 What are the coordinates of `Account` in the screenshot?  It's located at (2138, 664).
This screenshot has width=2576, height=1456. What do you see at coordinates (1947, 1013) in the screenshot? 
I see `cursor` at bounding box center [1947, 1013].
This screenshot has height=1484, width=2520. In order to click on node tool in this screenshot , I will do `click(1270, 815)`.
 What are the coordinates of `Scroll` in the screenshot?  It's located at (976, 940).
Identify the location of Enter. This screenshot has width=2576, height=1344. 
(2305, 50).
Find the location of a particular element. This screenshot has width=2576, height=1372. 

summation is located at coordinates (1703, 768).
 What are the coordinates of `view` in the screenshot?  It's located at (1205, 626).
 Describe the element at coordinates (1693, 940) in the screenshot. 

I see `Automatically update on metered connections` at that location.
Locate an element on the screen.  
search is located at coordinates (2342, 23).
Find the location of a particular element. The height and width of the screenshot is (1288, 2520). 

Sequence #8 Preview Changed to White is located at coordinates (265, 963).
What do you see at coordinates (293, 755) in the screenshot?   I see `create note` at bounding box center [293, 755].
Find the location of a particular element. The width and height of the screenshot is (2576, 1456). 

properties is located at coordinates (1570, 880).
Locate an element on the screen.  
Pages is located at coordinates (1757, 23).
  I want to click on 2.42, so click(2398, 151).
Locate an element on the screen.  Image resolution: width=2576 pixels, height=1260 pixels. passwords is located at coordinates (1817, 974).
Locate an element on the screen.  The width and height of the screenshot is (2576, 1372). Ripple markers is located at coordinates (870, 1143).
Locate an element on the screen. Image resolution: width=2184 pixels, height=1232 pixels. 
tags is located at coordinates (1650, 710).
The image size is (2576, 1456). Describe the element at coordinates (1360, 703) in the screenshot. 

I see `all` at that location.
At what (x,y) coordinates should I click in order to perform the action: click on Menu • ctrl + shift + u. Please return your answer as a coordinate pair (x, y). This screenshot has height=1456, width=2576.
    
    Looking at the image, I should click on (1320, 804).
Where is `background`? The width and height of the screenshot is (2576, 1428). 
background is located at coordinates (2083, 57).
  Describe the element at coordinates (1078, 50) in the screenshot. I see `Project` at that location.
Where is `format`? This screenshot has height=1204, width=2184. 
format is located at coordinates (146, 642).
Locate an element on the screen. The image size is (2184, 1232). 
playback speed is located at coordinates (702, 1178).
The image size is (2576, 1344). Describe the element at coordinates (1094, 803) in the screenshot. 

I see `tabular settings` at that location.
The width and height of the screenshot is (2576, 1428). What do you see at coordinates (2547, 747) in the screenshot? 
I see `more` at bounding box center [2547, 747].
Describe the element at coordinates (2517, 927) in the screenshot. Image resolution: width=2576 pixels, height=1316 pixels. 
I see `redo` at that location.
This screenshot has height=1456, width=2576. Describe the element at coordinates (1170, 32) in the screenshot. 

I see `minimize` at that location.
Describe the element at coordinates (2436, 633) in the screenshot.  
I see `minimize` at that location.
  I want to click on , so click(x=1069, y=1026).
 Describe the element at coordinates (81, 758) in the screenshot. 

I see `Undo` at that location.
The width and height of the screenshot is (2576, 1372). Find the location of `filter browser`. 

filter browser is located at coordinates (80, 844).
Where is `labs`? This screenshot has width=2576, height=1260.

------------------------------------------------------------

Problem. Format the records above as a Markdown table with the columns Row and Record text, numbering each line and omitting blank lines.

The result.
| Row | Record text |
|---|---|
| 1 |  What are the coordinates of `Account` in the screenshot?  It's located at (2138, 664). |
| 2 | This screenshot has width=2576, height=1456. What do you see at coordinates (1947, 1013) in the screenshot?  |
| 3 | I see `cursor` at bounding box center [1947, 1013]. |
| 4 | This screenshot has height=1484, width=2520. In order to click on node tool in this screenshot , I will do `click(1270, 815)`. |
| 5 |  What are the coordinates of `Scroll` in the screenshot?  It's located at (976, 940). |
| 6 | Identify the location of Enter. This screenshot has width=2576, height=1344.  |
| 7 | (2305, 50). |
| 8 | Find the location of a particular element. This screenshot has width=2576, height=1372.  |
| 9 | summation is located at coordinates (1703, 768). |
| 10 |  What are the coordinates of `view` in the screenshot?  It's located at (1205, 626). |
| 11 |  Describe the element at coordinates (1693, 940) in the screenshot.  |
| 12 | I see `Automatically update on metered connections` at that location. |
| 13 | Locate an element on the screen.   |
| 14 | search is located at coordinates (2342, 23). |
| 15 | Find the location of a particular element. The height and width of the screenshot is (1288, 2520).  |
| 16 | Sequence #8 Preview Changed to White is located at coordinates (265, 963). |
| 17 | What do you see at coordinates (293, 755) in the screenshot?   I see `create note` at bounding box center [293, 755]. |
| 18 | Find the location of a particular element. The width and height of the screenshot is (2576, 1456).  |
| 19 | properties is located at coordinates (1570, 880). |
| 20 | Locate an element on the screen.   |
| 21 | Pages is located at coordinates (1757, 23). |
| 22 |   I want to click on 2.42, so click(2398, 151). |
| 23 | Locate an element on the screen.  Image resolution: width=2576 pixels, height=1260 pixels. passwords is located at coordinates (1817, 974). |
| 24 | Locate an element on the screen.  The width and height of the screenshot is (2576, 1372). Ripple markers is located at coordinates (870, 1143). |
| 25 | Locate an element on the screen. Image resolution: width=2184 pixels, height=1232 pixels.  |
| 26 | tags is located at coordinates (1650, 710). |
| 27 | The image size is (2576, 1456). Describe the element at coordinates (1360, 703) in the screenshot.  |
| 28 | I see `all` at that location. |
| 29 | At what (x,y) coordinates should I click in order to perform the action: click on Menu • ctrl + shift + u. Please return your answer as a coordinate pair (x, y). This screenshot has height=1456, width=2576. |
| 30 |     Looking at the image, I should click on (1320, 804). |
| 31 | Where is `background`? The width and height of the screenshot is (2576, 1428).  |
| 32 | background is located at coordinates (2083, 57). |
| 33 |   Describe the element at coordinates (1078, 50) in the screenshot. I see `Project` at that location. |
| 34 | Where is `format`? This screenshot has height=1204, width=2184.  |
| 35 | format is located at coordinates (146, 642). |
| 36 | Locate an element on the screen. The image size is (2184, 1232).  |
| 37 | playback speed is located at coordinates (702, 1178). |
| 38 | The image size is (2576, 1344). Describe the element at coordinates (1094, 803) in the screenshot.  |
| 39 | I see `tabular settings` at that location. |
| 40 | The width and height of the screenshot is (2576, 1428). What do you see at coordinates (2547, 747) in the screenshot?  |
| 41 | I see `more` at bounding box center [2547, 747]. |
| 42 | Describe the element at coordinates (2517, 927) in the screenshot. Image resolution: width=2576 pixels, height=1316 pixels.  |
| 43 | I see `redo` at that location. |
| 44 | This screenshot has height=1456, width=2576. Describe the element at coordinates (1170, 32) in the screenshot.  |
| 45 | I see `minimize` at that location. |
| 46 | Describe the element at coordinates (2436, 633) in the screenshot.   |
| 47 | I see `minimize` at that location. |
| 48 |   I want to click on , so click(x=1069, y=1026). |
| 49 |  Describe the element at coordinates (81, 758) in the screenshot.  |
| 50 | I see `Undo` at that location. |
| 51 | The width and height of the screenshot is (2576, 1372). Find the location of `filter browser`.  |
| 52 | filter browser is located at coordinates (80, 844). |
| 53 | Where is `labs`? This screenshot has width=2576, height=1260. |